Chris Francis n’est pas qu’un simple cordonnier de Los Angeles : il est à la tête d’une improbable collection de moules des pieds des stars du cinéma. Un trésor d’un autre âge qui raconte comment le métier a périclité, à deux pas d’Hollywood.

Dans son atelier de Los Angeles, Chris Francis empile les boîtes à chaussures du sol au plafond. À l’intérieur, des moules des pieds des plus grandes stars d’Hollywood, confectionnés au cours de plus d’un demi-siècle pour leur fabriquer des souliers sur mesure. «Il y a un peu de tout le monde ici !», sourit le cordonnier, au milieu de ces archives inestimables.

Sur les boîtes jaunies par le temps, on retrouve tout le gratin de la Cité des Anges : Elizabeth Taylor fait ainsi du pied à Peter Fonda, Tom Jones et Harrison Ford. Dans une autre pile, Sharon Stone marche sur Liza Minnelli et Goldie Hawn. Plus loin, on trouve aussi les pieds de Sylvester Stallone et d’Arnold Schwarzenegger.

Chris Francis a acquis cette collection improbable quelques années après la mort en 2008 de Pasquale Di Fabrizio, un Italien connu à Los Angeles comme «le cordonnier des stars». «Il a travaillé pour tout le monde, des propriétaires de casinos aux acteurs en passant par les artistes de Las Vegas, Broadway, Hollywood, le cinéma… Bref, tous ceux qui se produisaient sur scène entre les années 1960 et 2008», raconte Chris Francis.

Dans certaines boîtes, on retrouve également des autographes et des dédicaces. D’autres, comme celles de Sarah Jessica Parker ou de la chanteuse de The Sound of Music (1965), Julie Andrews, contiennent des dessins provenant de productions télévisées ou cinématographiques.

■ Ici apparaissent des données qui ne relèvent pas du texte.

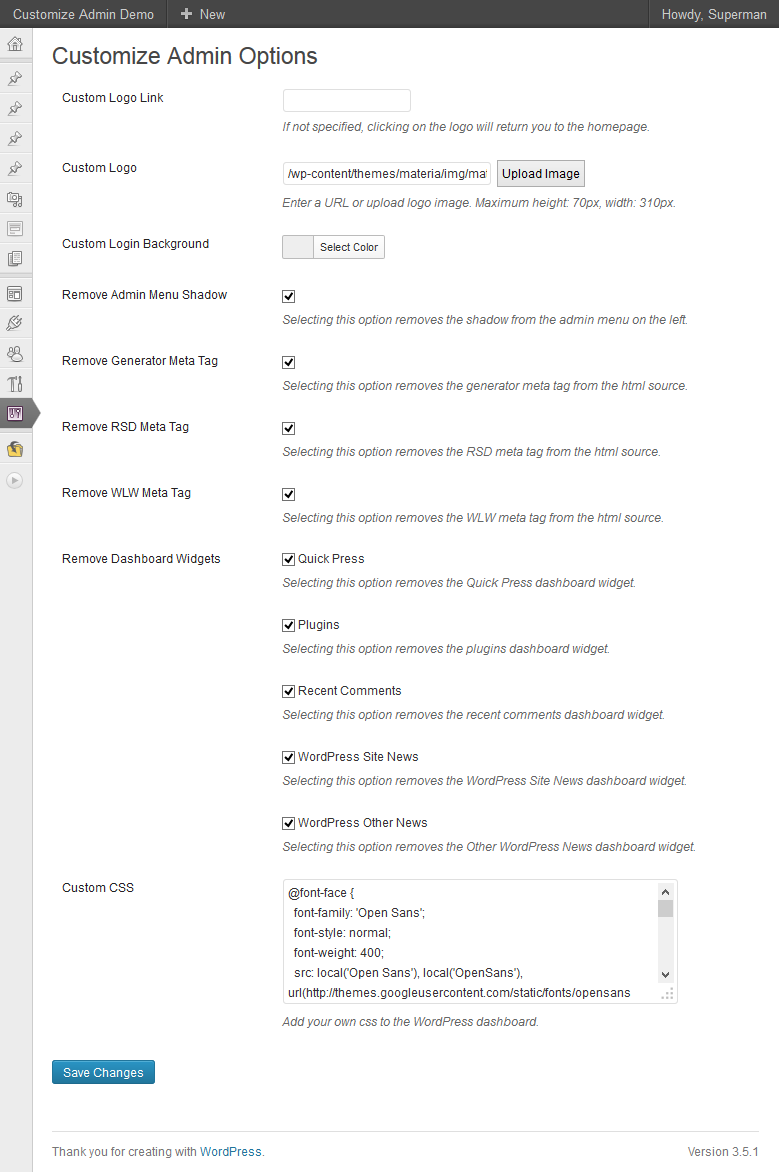Click the Upload Image button
This screenshot has height=1172, width=779.
[541, 173]
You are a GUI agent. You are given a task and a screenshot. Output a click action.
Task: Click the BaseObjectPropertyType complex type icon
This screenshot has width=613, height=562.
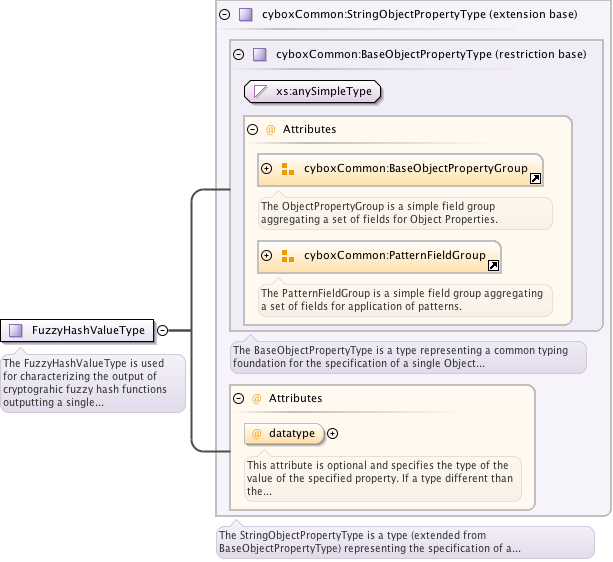point(259,55)
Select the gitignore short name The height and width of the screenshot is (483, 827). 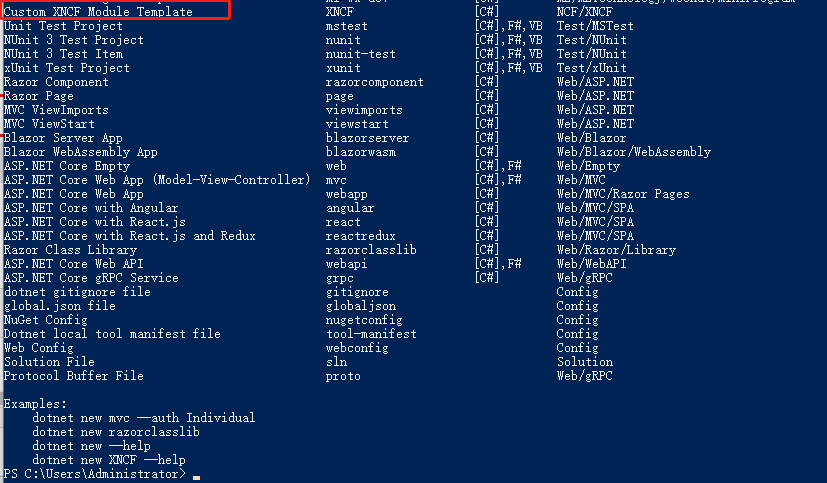(357, 292)
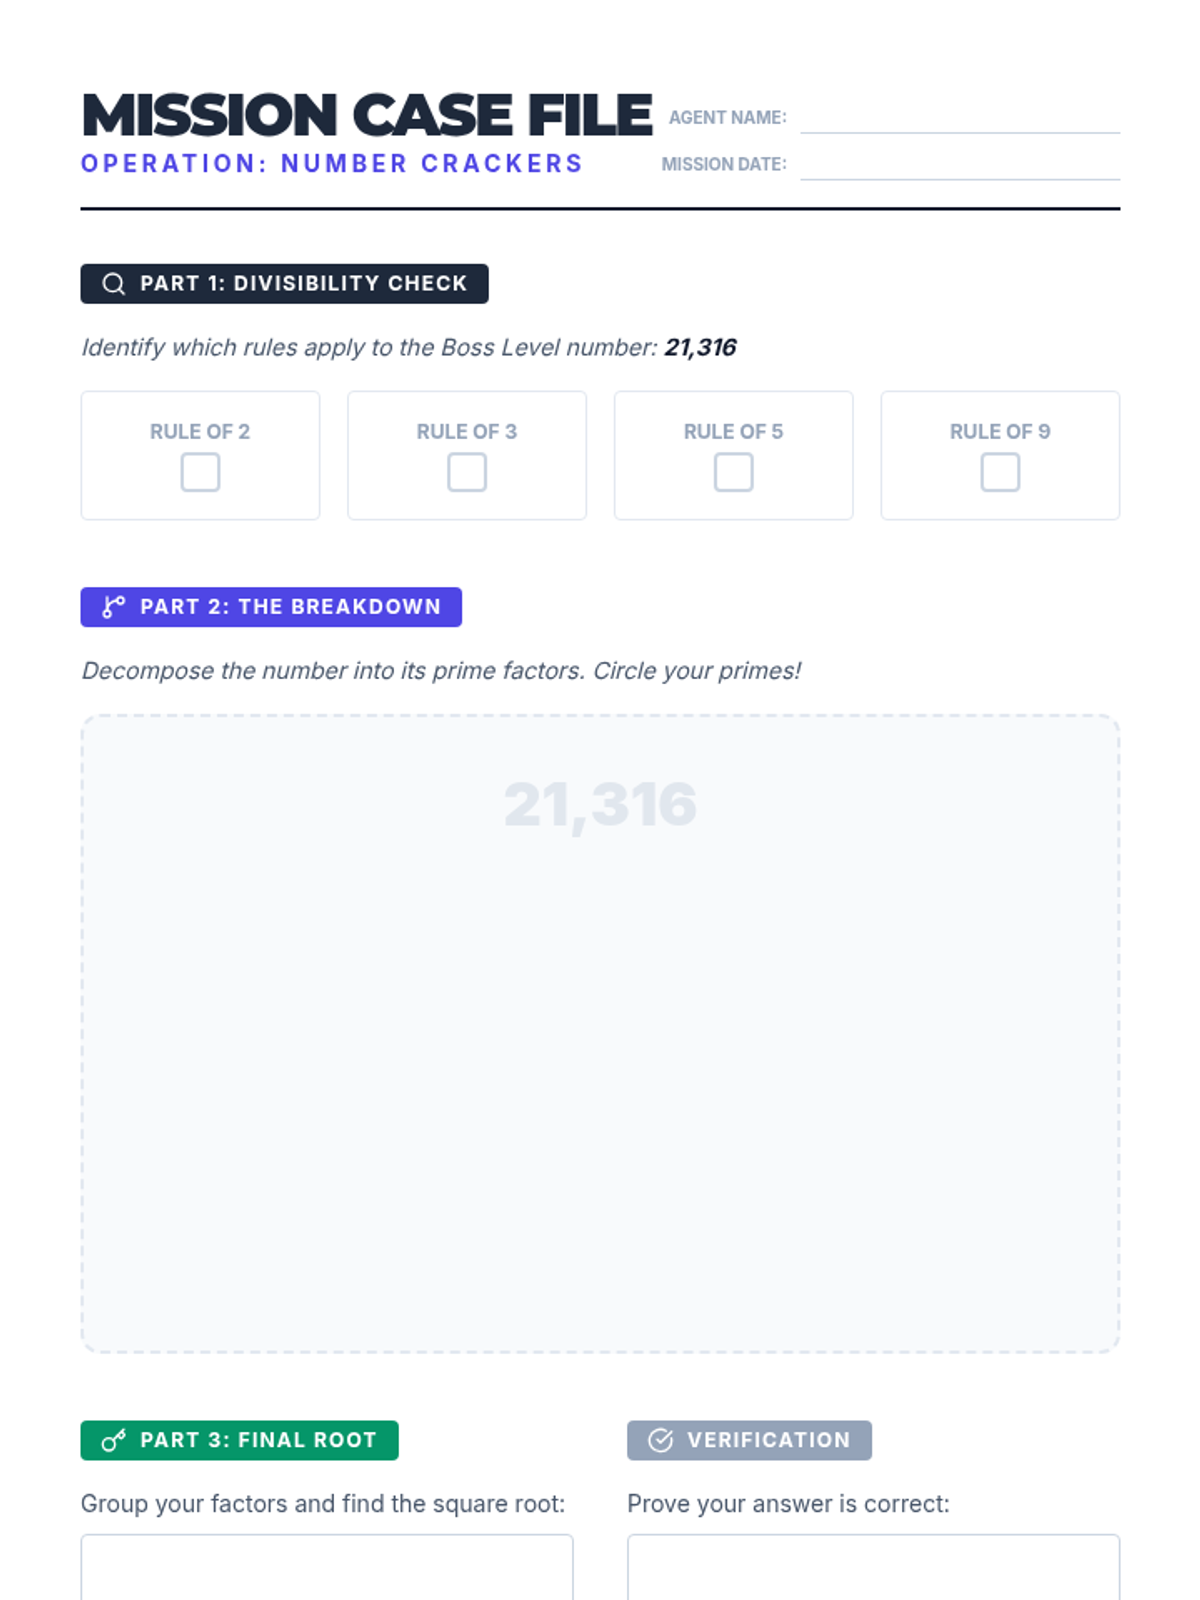
Task: Click the branch icon in Part 2 header
Action: point(114,607)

Les célébrités se vantaient du prix qu’elles avaient payé pour une paire de chaussures

Avec son industrie créative vorace et son besoin constant de se démarquer des autres, Hollywood était autrefois un endroit rêvé pour un cordonnier, selon Chris Francis. «Les célébrités se vantaient du prix qu’elles avaient payé pour une paire de chaussures et voulaient quelque chose que personne d’autre n’avait», explique-t-il en sortant une boîte contenant les moules d’Adam West, l’acteur qui a incarné Batman dans la série originale des années 1960. Lui-même a commencé sa carrière dans la couture. Il a décroché son premier contrat après avoir été repéré en train de coudre une veste en cuir sur un banc public.

«Ici, à Los Angeles, c’est facile d’être au bon endroit au bon moment», rit-il. Mais son rêve était de confectionner des chaussures. Alors il a commencé à apprendre seul dans sa cuisine. «Au début, elles étaient assez rudimentaires», confie-t-il. À la recherche des meilleurs professeurs, il a écumé tout Los Angeles pour trouver un stage pratique. Il a ainsi fini par apprendre le métier auprès de cordonniers arméniens, russes, iraniens ou syriens. «Ils ne disaient rien ou ne parlaient pas très bien anglais. Il fallait donc observer et apprendre, puis apprendre en refaisant les choses encore et encore.»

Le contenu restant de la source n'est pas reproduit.